Fewer TN kids crack VIT exam

Chennai: It is not only that the Tamil Nadu state board students find it difficult to enter the Indian Institute of Technology (IIT) and National Institute of Tec­h­nology (NIT), but also some top deemed universities in the state like SRM, VIT and Sastra.

VIT founder-chancellor Dr G. Viswanathan lamented that of the top 10,000 students who cracked VIT’s engineering entrance examination, only 70 were from Tamil Nadu whereas Rajasthan sent 700.

“Among the 40 school education boards in the country, the Central Board of Secondary Education (CBSE) rules the roost. Other state school education boards, including Tamil Nadu should improve to match CBSE,” he said, adding that the Tamil Nadu school education system had a lot of problems, including the standard of curriculum.

“Tamil Nadu students are not prepared to take up competitive exams and the state also has no coaching centres to coach students for the entrance exams.
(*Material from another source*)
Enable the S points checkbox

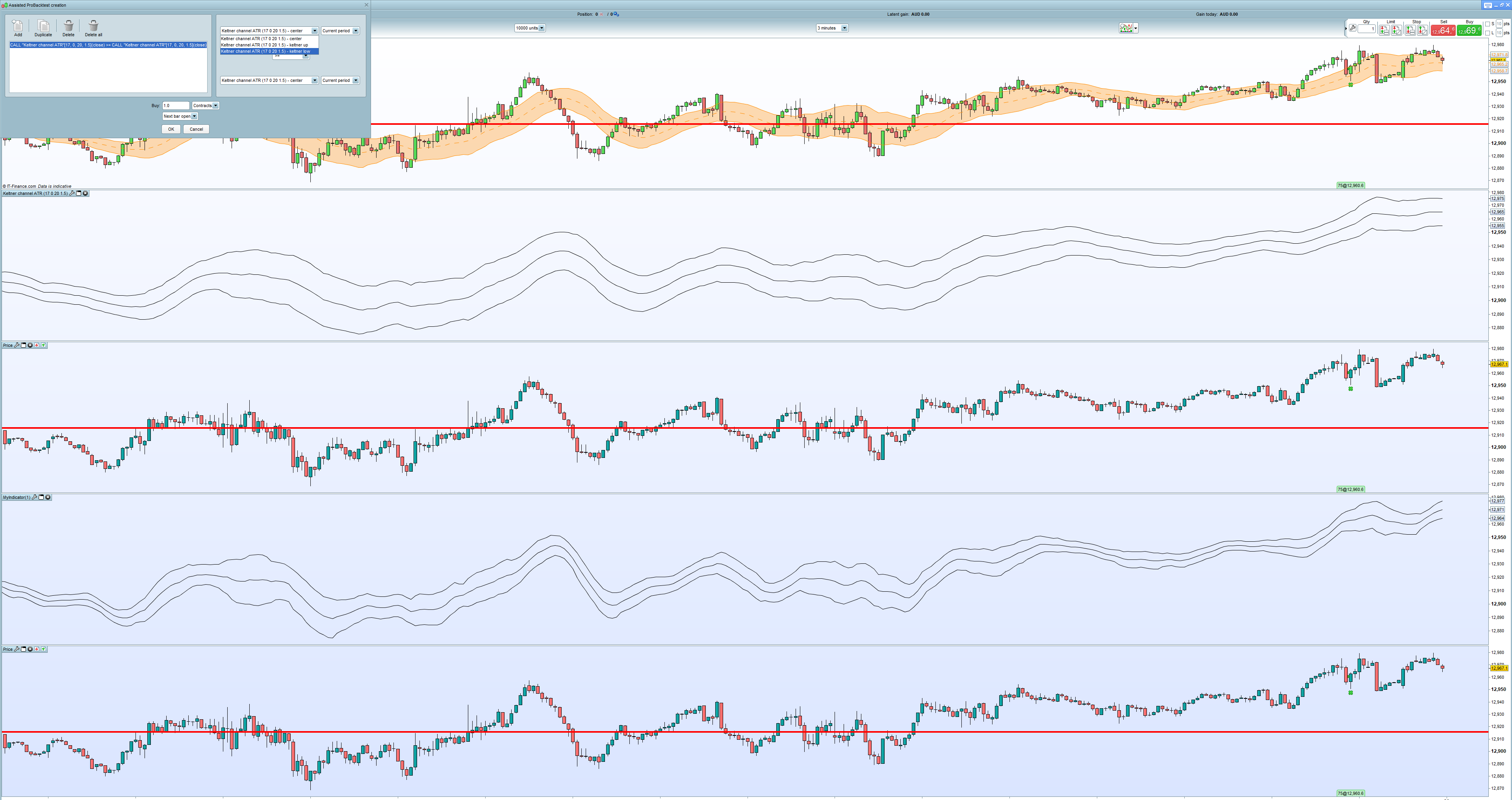coord(1487,24)
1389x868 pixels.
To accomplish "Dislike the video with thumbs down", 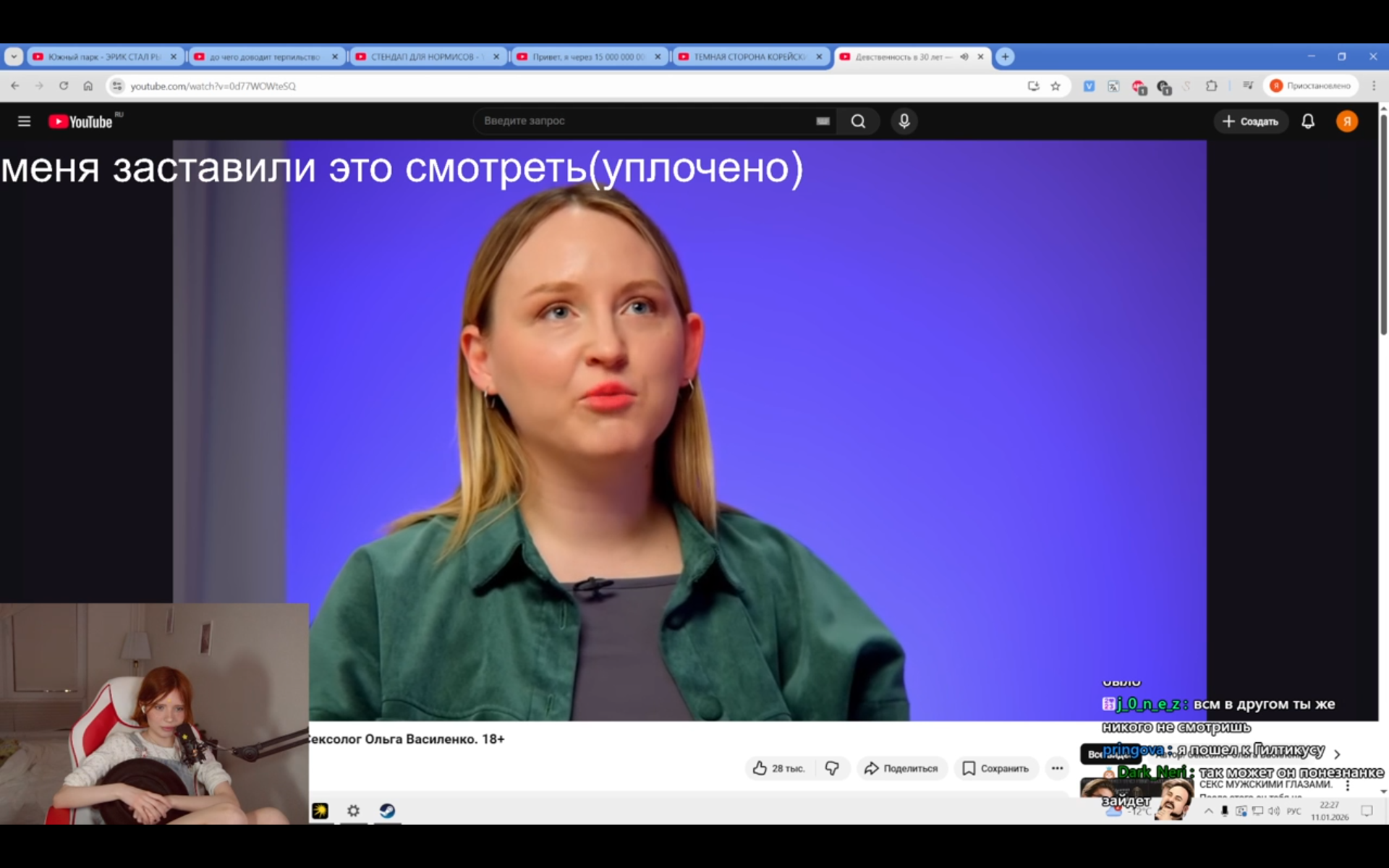I will pyautogui.click(x=832, y=768).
If one looks at Andhra Pradesh, students spend half the day learning in school and the rest of the day getting coached in coaching centres,” the top academician said.

Sastra University’s dean (planning and development) Prof S.Vaidhyasubramaniam said that admissions through the Joint Entrance Examination (JEE-main) attract more students from CBSE as the board tests fundamental concepts which the Tamil Nadu board misses.

“The Tamil Nadu syllabus sticks to textbook learning and nothing beyond that. Most students who we admit through the JEE are from the CBSE board, which will give you a picture of how Tamil Nadu board students are placed,” he noted.